Il che significa sottoporre anche tutte le armi leggere alla legge 185/90 ed accogliere finalmente la posizione comune UE sui broker (i trafficanti) di armi.
Il nuovo emendamento vorrebbe ancora far passare una modifica decisiva sulla definizione di legge di "arma da fuoco". Ciò avrebbe indebolito la legge 110/75 che ha sempre dimostrato un grosso controllo sulla circolazione interna di armi pur essendo molto debole sull’export.
“La proposta dell’emendamento è sicuramente a vantaggio della lobby armiera, che peraltro il 1 luglio scorso, in un comunicato del presidente dell'ANPAM (Associazione Nazionale Produttori Armi e Munizioni), aveva dettato la linea” afferma Carlo Tombola coordinatore scientifico di OPAL (Osservatorio Permanente sulle Armi Leggere di Brescia). Nel comunicato in questione si legge infatti che: “In relazione al Catalogo nazionale, pensiamo che l’attenzione dedicata ai requisiti di catalogazione dovrebbe essere spostata verso l’aderenza al criterio unico di accesso alle armi comuni da parte dei cittadini europei riservando a forze e corpi armati dello Stato solo la categoria A (Armi da fuoco proibite), e considerando tutte le altre come armi consentite". In questo senso va anche rigettata la scusa che le armi di natura militare sarebbero già ampiamente normate dalla 185/90. Se ciò è vero per alcune di esse (ma non per tutte, tanto che in un recente caso di fornitura alla Libia di Gheddafi le aziende italiane hanno fornito fucili che sono in dotazione ai marines USA) bisogna però ricordare che la legge in questione disciplina solo l’export e non la vendita all’interno dei nostri confini.

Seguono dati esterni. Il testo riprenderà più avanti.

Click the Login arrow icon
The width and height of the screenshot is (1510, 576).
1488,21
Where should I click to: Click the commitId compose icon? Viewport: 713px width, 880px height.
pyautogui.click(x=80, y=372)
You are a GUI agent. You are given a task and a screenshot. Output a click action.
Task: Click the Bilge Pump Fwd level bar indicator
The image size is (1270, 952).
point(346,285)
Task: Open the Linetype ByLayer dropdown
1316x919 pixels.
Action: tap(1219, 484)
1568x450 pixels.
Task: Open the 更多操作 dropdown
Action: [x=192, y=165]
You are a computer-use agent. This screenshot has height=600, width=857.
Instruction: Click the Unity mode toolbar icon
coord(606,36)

Ancora una volta l'aderenza alla normativa europea è il grimaldello con cui si tenta di intervenire sulle leggi che regolano la produzione e il commercio delle armi. Il tutto inserito, come anche per le ipotesi di modifica delle norme sulle armi miliari inserite nella Legge Comunitaria, in una strategia complessiva che mira ad evitare una discussione parlamentare di complessivo riordino della materia.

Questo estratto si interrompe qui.